• Task details: Where a line of the listing below includes the word "link", reproduce that line.

• Data for review:
┌────────

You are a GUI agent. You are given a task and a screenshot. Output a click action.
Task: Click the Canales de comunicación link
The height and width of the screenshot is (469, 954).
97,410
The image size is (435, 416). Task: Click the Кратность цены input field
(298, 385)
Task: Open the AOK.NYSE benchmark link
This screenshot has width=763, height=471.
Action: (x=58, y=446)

└────────
┌────────

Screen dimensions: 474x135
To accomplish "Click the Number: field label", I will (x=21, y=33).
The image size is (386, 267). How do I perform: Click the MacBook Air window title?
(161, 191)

└────────

• Answer box:
Task: Click the Canales de comunicación link
Task: Open the AOK.NYSE benchmark link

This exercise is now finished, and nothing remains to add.